__What to do__.
1) In the passage on water distribution models below, write out everything from "In addition to" down to "(see Figure 1).".
2) According to the passage on water distribution models below, since when have computer models for analyzing and designing water distribution systems been available?
3) Write what comes next in the passage on water distribution models below, picking up right after its last sentence.

__Source document__.
>> Begin
One of the unique challenges of developing computer models for small utilities is the ability to generate and assemble the required basic network data. The Kentucky Infrastructure Authority (kia.ky.gov) has assembled extensive GIS data sets for all of the water distribution systems within the state (http://kia.ky.gov/wris/data.htm). This information includes data on pipelines, water tanks, water treatment plants, water meters, and pump stations. The GFM model includes functionality to upload such data via a graphical user interface to permit the creation of a schematic of the water distribution system.
The existing infrastructure can be displayed in graphical form superimposed on a topographic map. The topographic map can display the physical relationships that the existing system infrastructure has with its surroundings in terms of elevations and natural and urban geographical features. The GFM has been designed with the capability to upload a background map that would contain such information.
The Graphical Flow Model and associated users manual can be accessed below. The user should first download the user's manual and read the appendix that describes how to download the computer program to the user's computer.
In addition to the Graphical Flow Model, a Network Decontamination Model has also been developed for use by water utilities. This model can be used to help determine which valves should be shut to isolate part of the water distribution system in response to a pipe break or a contamination event. The program has been developed to use the same data files generated using the Graphical Flow Model. The user should first download the user's manual and read the appendix that describes how to download the computer program to the user's computer.
Computer models for use in the analysis and design of water distribution systems have been available since the mid 1960's. Such models are typically composed of three parts: a database (composed of both graphical and physical data), a computer program (which solves both hydraulic and water quality equations), and a graphical user interface (see Figure 1).
>> End
__Dataset records__.
>> Begin
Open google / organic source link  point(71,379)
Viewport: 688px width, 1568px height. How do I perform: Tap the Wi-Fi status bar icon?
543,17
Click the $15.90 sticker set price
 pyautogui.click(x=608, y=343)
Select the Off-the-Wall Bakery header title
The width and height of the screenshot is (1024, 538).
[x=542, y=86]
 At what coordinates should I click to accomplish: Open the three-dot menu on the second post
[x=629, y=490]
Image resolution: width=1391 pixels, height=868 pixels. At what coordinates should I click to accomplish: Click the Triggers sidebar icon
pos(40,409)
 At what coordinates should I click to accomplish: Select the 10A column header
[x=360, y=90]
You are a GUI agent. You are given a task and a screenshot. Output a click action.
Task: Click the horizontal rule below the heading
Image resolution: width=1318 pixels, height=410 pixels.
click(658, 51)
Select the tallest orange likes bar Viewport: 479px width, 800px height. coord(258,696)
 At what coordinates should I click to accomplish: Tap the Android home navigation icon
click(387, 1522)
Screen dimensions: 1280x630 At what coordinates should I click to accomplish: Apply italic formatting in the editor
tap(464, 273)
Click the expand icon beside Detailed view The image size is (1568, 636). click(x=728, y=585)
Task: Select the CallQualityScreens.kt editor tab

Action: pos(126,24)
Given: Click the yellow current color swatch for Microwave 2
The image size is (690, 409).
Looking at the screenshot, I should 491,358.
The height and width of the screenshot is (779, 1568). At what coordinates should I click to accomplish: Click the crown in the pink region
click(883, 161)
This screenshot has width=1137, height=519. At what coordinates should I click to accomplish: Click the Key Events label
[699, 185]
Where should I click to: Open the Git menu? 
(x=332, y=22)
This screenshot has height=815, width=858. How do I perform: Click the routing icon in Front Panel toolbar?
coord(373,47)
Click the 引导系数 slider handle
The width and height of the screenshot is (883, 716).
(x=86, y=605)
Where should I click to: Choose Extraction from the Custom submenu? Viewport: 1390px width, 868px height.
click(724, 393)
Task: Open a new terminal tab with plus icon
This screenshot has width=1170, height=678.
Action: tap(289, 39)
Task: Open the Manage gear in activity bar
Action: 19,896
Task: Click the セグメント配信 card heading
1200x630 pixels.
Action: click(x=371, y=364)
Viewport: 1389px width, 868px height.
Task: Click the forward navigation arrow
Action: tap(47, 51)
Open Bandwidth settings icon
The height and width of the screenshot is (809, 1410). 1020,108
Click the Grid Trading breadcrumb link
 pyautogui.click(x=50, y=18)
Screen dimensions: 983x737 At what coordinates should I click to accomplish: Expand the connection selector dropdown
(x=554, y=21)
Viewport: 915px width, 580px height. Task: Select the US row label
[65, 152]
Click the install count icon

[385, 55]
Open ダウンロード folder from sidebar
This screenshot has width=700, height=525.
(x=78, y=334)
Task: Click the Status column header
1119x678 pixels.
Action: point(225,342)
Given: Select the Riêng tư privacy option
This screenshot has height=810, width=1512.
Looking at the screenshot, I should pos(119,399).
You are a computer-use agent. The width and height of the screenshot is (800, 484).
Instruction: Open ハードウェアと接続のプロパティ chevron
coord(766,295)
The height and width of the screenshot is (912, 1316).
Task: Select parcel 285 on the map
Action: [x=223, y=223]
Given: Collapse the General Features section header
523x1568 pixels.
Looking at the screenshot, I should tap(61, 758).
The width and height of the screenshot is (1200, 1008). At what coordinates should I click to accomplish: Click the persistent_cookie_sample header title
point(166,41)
>> End
__Outputs in order__.
1)
In addition to the Graphical Flow Model, a Network Decontamination Model has also been developed for use by water utilities. This model can be used to help determine which valves should be shut to isolate part of the water distribution system in response to a pipe break or a contamination event. The program has been developed to use the same data files generated using the Graphical Flow Model. The user should first download the user's manual and read the appendix that describes how to download the computer program to the user's computer.
Computer models for use in the analysis and design of water distribution systems have been available since the mid 1960's. Such models are typically composed of three parts: a database (composed of both graphical and physical data), a computer program (which solves both hydraulic and water quality equations), and a graphical user interface (see Figure 1).

2) Since the mid 1960's.

3)
Figure 1 Network Computer Model
The physical database will contain information that describes the physical infrastructure of the network, system demands, and the operational characteristics of the system. The actual physical characteristics of the network are typically represented in the computer using a node-link representation, where each pipe segment is represented by a line that is joined at both ends by a node (Figure 2). Observed or assumed water demands along the pipe line are normally averaged and then assigned to the nodes (see Figure 3). Additional components, such as tanks, valves and pumps are then represented in the model by treating them either as a special node or pipe element. The graphical database will contain information on the spatial location of the physical components of the system (see Figure 4). The Graphical Flow Model has been especially designed to take advantage of the Kentucky Infrastructure Authority graphical and physical databases for use in building a water distribution system model.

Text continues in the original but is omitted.